Les résultats significatifs concernant la répartition des génotypes des rotavirus depuis 2001 sont :
─ la large prédominance du génotype G1 à l’exception des saisons 2004-2005 et 2015-16 à 2019-20.
─ l’émergence de nouveaux génotypes :
- le génotype G9 est devenu, depuis la saison 2004-2005, un génotype « classique » avec G1, G2, G3 et G4. Il a réémergé depuis la saison 2015-2016 et a circulé parfois avec une forte prévalence jusqu’à la saison 2018-19.
- le génotype G12, depuis la saison 2011-2012, a été globalement moins « brutale » que celle du génotype G9, représentant en France entre 2 et 4% des souches avec des différences significatives selon les centres. Ce génotype circule de manière régionale en France mais est en nette augmentation avec une fréquence de 19,9% au cours de la saison 2019-20.

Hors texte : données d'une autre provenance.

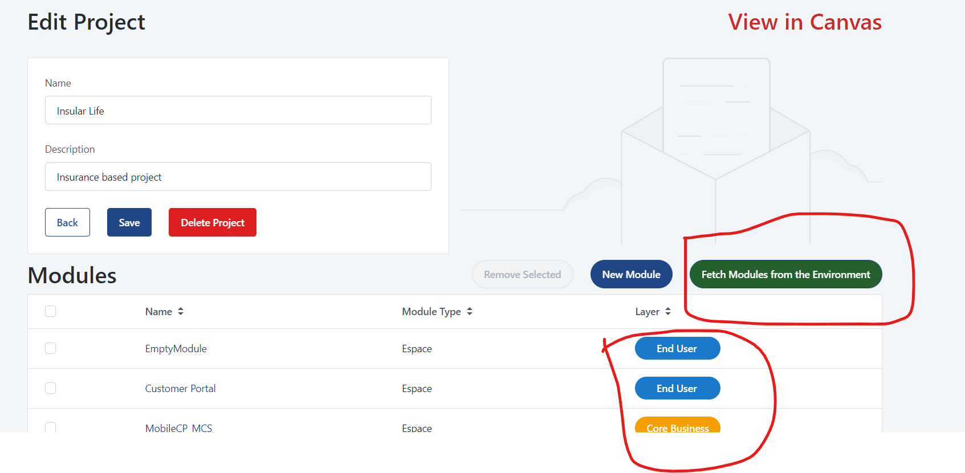
Task: Sort modules by Layer column
Action: (x=668, y=312)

- le génotype G3 equine-like a émergé progressivement au cours des dernières saisons jusqu’à devenir prépondérant au cours de la saison 2019-20 avec une fréquence de 50,2%.
─ la variation cyclique des génotypes G2, G3 et G4. Le génotype G2P[4] doit cependant être plus particulièrement suivi dans les pays où la couverture vaccinale est élevée, principalement avec le vaccin monovalent.
─ la stabilité de la fréquence des souches inhabituelles (notamment le génotype P[6]) et l’existence, parmi celles-ci, de souches d’origine animale infectant les enfants. Depuis quelques saisons, des souches G8P[8] sont régulièrement détectées démontrant une adaptation à l’homme des souches G8 d’origine bovine (usuellement G8P[14]). Ces souches pourraient émerger dans les prochaines saisons.
Outre cette variabilité saisonnière des génotypes, il existe une grande variabilité géographique. Variabilité selon les centres en France et quelle que soit la saison. Cette variabilité est également retrouvée au niveau des pays européens.